La mirada de Coco se oscureció.

—Más o menos —dijo al tiempo que agarraba a Emma—. Pero... me gustaría hablar con usted en algún momento —añadió dirigiéndose a Benjamin.

Él se encogió de hombros, sorprendido.

—Claro. Dígame cuándo. Voy a estar toda la tarde en el despacho y por la noche tengo una reunión con otros ganaderos.

Coco se quedó mirándolo unos segundos.

—¿Entonces cuándo le vendría bien?

La expresión de su cara le dio mala espina a Benjamin. Solo esperaba que no hubiera ningún problema, porque no podría hacer frente a ningún problema más en esos momentos, y mucho menos si procedía de la mujer a la que había contratado precisamente para quitarse de encima parte de esos problemas.

—Puedo verte en cualquier momento antes de las seis o después de las nueve —le dijo.

Coco respiró hondo.

—Mejor después de las nueve. A esa hora, Emma ya estará en la cuna.

Benjamin asintió y volvió a ponerse el sombrero.

—A las nueve en punto en mi despacho.

—¿No podríamos... hablar en la sala de estar? —le pidió.
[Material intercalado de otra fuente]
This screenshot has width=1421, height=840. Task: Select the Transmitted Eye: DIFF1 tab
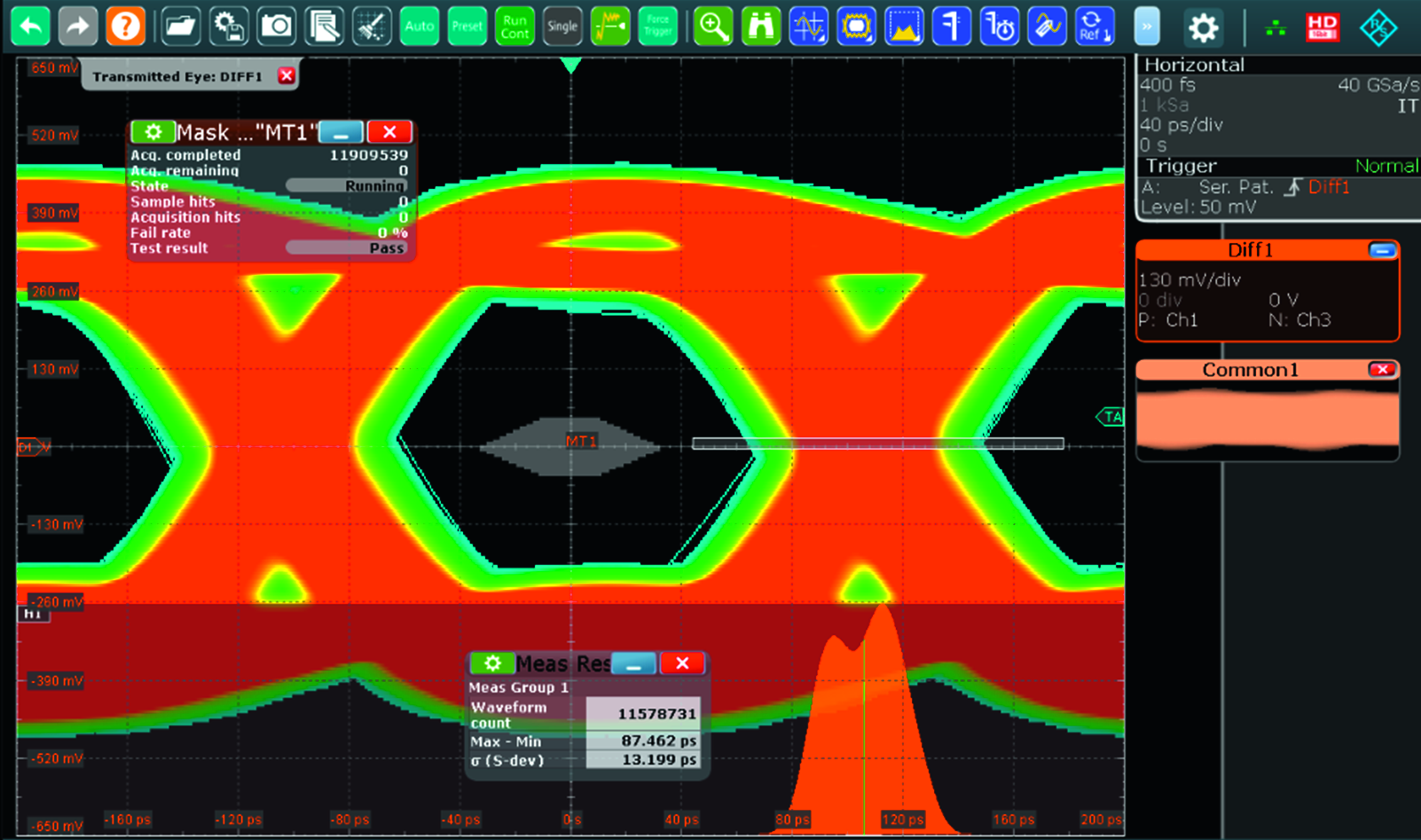177,77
Benjamin la miró, de nuevo sorprendido.

—Está bien. Hasta luego entonces. Ahora tengo que irme —dijo y se marchó.

Esa noche, Emma se quedó dormida sin el menor esfuerzo poco antes de las nueve. Coco la dejó en la cuna y se quedó mirándola unos segundos; parecía completamente relajada. Salió de la habitación dejando la puerta entreabierta. Tenía un intercomunicador para poder oírla desde cualquier parte de la casa, pero prefería no cerrar la puerta por si acaso.

Ya no estaba tan segura de que fuera buena idea hablar con Benjamin. Casi había esperado que le costara dormir a Emma y así no poder acudir a la sala de estar a la hora acordada. Tenía un nudo de nervios en el estómago. Benjamin era un hombre muy duro, así que esperaba que se pusiese de su parte.